If you package crawler/ separately for release (refer to crawler/pyproject.toml), install it by your package name.

Quick Start (Minimal Usable)

from crawler import XHSCrawler

crawler = XHSCrawler(
    headless=False,          # Recommended False for the first time to facilitate scan code/manual login
    port=9222,               # Avoid port conflict
    cookie_path="cookies.json",  # Optional: Explicitly enable cookies persistence (be careful not to commit/share this file)
)

try:
    # 1) Search: Output "note items" one by one (from search/notes API)
    for item in crawler.start_search_crawling(keyword="Python", start_page=1, sort_type="general"):
        note_id = item.get("id") or item.get("note_id")
        card = item.get("note_card", {}) or {}
        title = card.get("display_title") or card.get("title") or ""
        print(note_id, title)
        break  # demo: only take the first one

    crawler.stop()

    # 2) Detail: Title/Content/Images/Comments (Level 1)
    detail = crawler.scrape_note_detail(note_id)
    print(detail["title"], len(detail["images"]), len(detail["comments"]))
finally:
    crawler.close()  # Close browser

API Overview

Initialization Parameters

XHSCrawler(headless=False, user_data_path=None, port=9222, cookie_path=None, global_cookie_path=None, proxy=None)

  • headless: Headless mode; recommended False for the first time (headless is inconvenient when manual login is required).
  • user_data_path: Browser profile path (recommended separate directory for each account/task).
  • port: Chromium debug port; must distinguish when running multiple crawlers in parallel.
  • cookie_path: Task Cookie file path (optional).

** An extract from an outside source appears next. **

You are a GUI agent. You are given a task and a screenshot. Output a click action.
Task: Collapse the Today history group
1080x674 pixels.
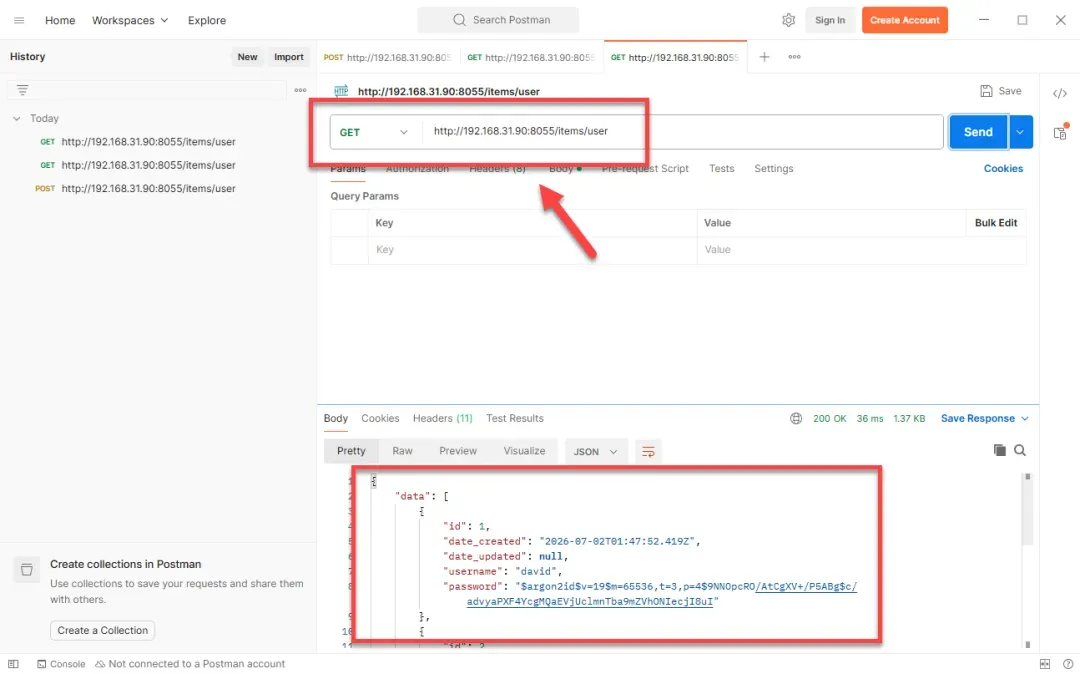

To avoid accidentally sharing sensitive information, default DO NOT read/write any cookies*.json; explicitly pass path if persistence is needed.
  • global_cookie_path: Global Cookie backup/sync path (optional).
  • proxy: Browser proxy (e.g., http://user:pass@ip:port).

Common Methods

  • start_search_crawling(...) -> Generator[dict]: Search and turn pages, continuously output "note item" in search results.
  • scrape_note_detail(note_id, xsec_token=None) -> dict: Scrape detail page (including image URLs and level-1 comments).
  • check_login_status() / check_and_wait_for_login(): Check and handle login status (wait if login popup appears).
  • stop(save_cookies=True): Stop loop (does not simple auto close browser).
  • close(): Exit browser (recommended in finally).

Search Result Data Description (start_search_crawling Output)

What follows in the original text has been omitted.